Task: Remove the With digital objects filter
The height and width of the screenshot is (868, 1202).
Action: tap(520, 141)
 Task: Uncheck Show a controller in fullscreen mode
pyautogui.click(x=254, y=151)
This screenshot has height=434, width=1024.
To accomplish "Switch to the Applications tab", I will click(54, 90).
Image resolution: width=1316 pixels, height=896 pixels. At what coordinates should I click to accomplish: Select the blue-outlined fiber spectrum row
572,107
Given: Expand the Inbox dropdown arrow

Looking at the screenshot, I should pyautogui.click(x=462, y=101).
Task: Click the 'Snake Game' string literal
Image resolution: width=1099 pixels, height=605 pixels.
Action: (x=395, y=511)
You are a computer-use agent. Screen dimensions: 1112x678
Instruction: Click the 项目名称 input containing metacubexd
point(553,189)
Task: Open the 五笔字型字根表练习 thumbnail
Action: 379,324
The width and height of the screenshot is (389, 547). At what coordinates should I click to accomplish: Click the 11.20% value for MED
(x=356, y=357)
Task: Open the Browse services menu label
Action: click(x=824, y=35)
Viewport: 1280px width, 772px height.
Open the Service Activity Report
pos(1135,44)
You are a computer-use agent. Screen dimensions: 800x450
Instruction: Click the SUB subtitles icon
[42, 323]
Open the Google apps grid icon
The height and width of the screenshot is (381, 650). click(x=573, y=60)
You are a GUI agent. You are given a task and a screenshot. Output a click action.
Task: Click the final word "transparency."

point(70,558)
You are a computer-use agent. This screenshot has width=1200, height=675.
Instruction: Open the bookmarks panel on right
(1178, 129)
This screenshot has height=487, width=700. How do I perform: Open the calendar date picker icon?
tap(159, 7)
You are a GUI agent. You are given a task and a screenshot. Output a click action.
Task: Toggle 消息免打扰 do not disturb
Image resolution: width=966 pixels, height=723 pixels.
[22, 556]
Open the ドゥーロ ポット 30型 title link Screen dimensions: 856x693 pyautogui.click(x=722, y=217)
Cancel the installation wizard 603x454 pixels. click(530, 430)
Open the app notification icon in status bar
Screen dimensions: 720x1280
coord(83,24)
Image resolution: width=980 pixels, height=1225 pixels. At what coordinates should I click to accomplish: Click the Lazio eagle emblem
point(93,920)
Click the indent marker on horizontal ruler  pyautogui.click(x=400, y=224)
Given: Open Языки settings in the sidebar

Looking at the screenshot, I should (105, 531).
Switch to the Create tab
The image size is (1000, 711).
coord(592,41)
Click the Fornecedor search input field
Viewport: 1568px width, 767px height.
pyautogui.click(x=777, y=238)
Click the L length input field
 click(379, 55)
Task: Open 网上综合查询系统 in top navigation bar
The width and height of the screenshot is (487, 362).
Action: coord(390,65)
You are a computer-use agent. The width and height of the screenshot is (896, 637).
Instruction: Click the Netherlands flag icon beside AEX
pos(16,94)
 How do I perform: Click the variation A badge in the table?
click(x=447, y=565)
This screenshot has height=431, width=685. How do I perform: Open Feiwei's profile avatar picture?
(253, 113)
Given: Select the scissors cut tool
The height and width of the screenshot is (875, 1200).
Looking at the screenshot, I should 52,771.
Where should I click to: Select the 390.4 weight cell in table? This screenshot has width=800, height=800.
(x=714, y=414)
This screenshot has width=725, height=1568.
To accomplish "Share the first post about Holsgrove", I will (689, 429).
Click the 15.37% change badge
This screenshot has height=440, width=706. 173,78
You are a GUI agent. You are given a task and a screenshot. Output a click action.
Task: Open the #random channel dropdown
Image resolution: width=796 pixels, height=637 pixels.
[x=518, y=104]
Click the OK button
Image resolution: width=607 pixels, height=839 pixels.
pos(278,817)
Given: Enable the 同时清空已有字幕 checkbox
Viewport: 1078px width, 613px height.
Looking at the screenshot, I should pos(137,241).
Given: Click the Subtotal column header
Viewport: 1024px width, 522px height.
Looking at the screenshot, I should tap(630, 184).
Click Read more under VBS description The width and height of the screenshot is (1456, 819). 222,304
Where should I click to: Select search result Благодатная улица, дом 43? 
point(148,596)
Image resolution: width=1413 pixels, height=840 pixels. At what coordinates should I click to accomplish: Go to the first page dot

☆ ☆ ☆ ☆ ☆ ☆ ☆

- **WORK ITEM**
Everything in the listing must be reproduced exactly; please include every line.

- **ANSWER TO THE EXERCISE**
Task: Remove the With digital objects filter
The height and width of the screenshot is (868, 1202).
Action: tap(520, 141)
 Task: Uncheck Show a controller in fullscreen mode
pyautogui.click(x=254, y=151)
This screenshot has height=434, width=1024.
To accomplish "Switch to the Applications tab", I will click(54, 90).
Image resolution: width=1316 pixels, height=896 pixels. At what coordinates should I click to accomplish: Select the blue-outlined fiber spectrum row
572,107
Given: Expand the Inbox dropdown arrow

Looking at the screenshot, I should pyautogui.click(x=462, y=101).
Task: Click the 'Snake Game' string literal
Image resolution: width=1099 pixels, height=605 pixels.
Action: (x=395, y=511)
You are a computer-use agent. Screen dimensions: 1112x678
Instruction: Click the 项目名称 input containing metacubexd
point(553,189)
Task: Open the 五笔字型字根表练习 thumbnail
Action: 379,324
The width and height of the screenshot is (389, 547). At what coordinates should I click to accomplish: Click the 11.20% value for MED
(x=356, y=357)
Task: Open the Browse services menu label
Action: click(x=824, y=35)
Viewport: 1280px width, 772px height.
Open the Service Activity Report
pos(1135,44)
You are a computer-use agent. Screen dimensions: 800x450
Instruction: Click the SUB subtitles icon
[42, 323]
Open the Google apps grid icon
The height and width of the screenshot is (381, 650). click(x=573, y=60)
You are a GUI agent. You are given a task and a screenshot. Output a click action.
Task: Click the final word "transparency."

point(70,558)
You are a computer-use agent. This screenshot has width=1200, height=675.
Instruction: Open the bookmarks panel on right
(1178, 129)
This screenshot has height=487, width=700. How do I perform: Open the calendar date picker icon?
tap(159, 7)
You are a GUI agent. You are given a task and a screenshot. Output a click action.
Task: Toggle 消息免打扰 do not disturb
Image resolution: width=966 pixels, height=723 pixels.
[22, 556]
Open the ドゥーロ ポット 30型 title link Screen dimensions: 856x693 pyautogui.click(x=722, y=217)
Cancel the installation wizard 603x454 pixels. click(530, 430)
Open the app notification icon in status bar
Screen dimensions: 720x1280
coord(83,24)
Image resolution: width=980 pixels, height=1225 pixels. At what coordinates should I click to accomplish: Click the Lazio eagle emblem
point(93,920)
Click the indent marker on horizontal ruler  pyautogui.click(x=400, y=224)
Given: Open Языки settings in the sidebar

Looking at the screenshot, I should (105, 531).
Switch to the Create tab
The image size is (1000, 711).
coord(592,41)
Click the Fornecedor search input field
Viewport: 1568px width, 767px height.
pyautogui.click(x=777, y=238)
Click the L length input field
 click(379, 55)
Task: Open 网上综合查询系统 in top navigation bar
The width and height of the screenshot is (487, 362).
Action: coord(390,65)
You are a computer-use agent. The width and height of the screenshot is (896, 637).
Instruction: Click the Netherlands flag icon beside AEX
pos(16,94)
 How do I perform: Click the variation A badge in the table?
click(x=447, y=565)
This screenshot has height=431, width=685. How do I perform: Open Feiwei's profile avatar picture?
(253, 113)
Given: Select the scissors cut tool
The height and width of the screenshot is (875, 1200).
Looking at the screenshot, I should 52,771.
Where should I click to: Select the 390.4 weight cell in table? This screenshot has width=800, height=800.
(x=714, y=414)
This screenshot has width=725, height=1568.
To accomplish "Share the first post about Holsgrove", I will (689, 429).
Click the 15.37% change badge
This screenshot has height=440, width=706. 173,78
You are a GUI agent. You are given a task and a screenshot. Output a click action.
Task: Open the #random channel dropdown
Image resolution: width=796 pixels, height=637 pixels.
[x=518, y=104]
Click the OK button
Image resolution: width=607 pixels, height=839 pixels.
pos(278,817)
Given: Enable the 同时清空已有字幕 checkbox
Viewport: 1078px width, 613px height.
Looking at the screenshot, I should pos(137,241).
Given: Click the Subtotal column header
Viewport: 1024px width, 522px height.
Looking at the screenshot, I should tap(630, 184).
Click Read more under VBS description The width and height of the screenshot is (1456, 819). 222,304
Where should I click to: Select search result Благодатная улица, дом 43? 
point(148,596)
Image resolution: width=1413 pixels, height=840 pixels. At what coordinates should I click to accomplish: Go to the first page dot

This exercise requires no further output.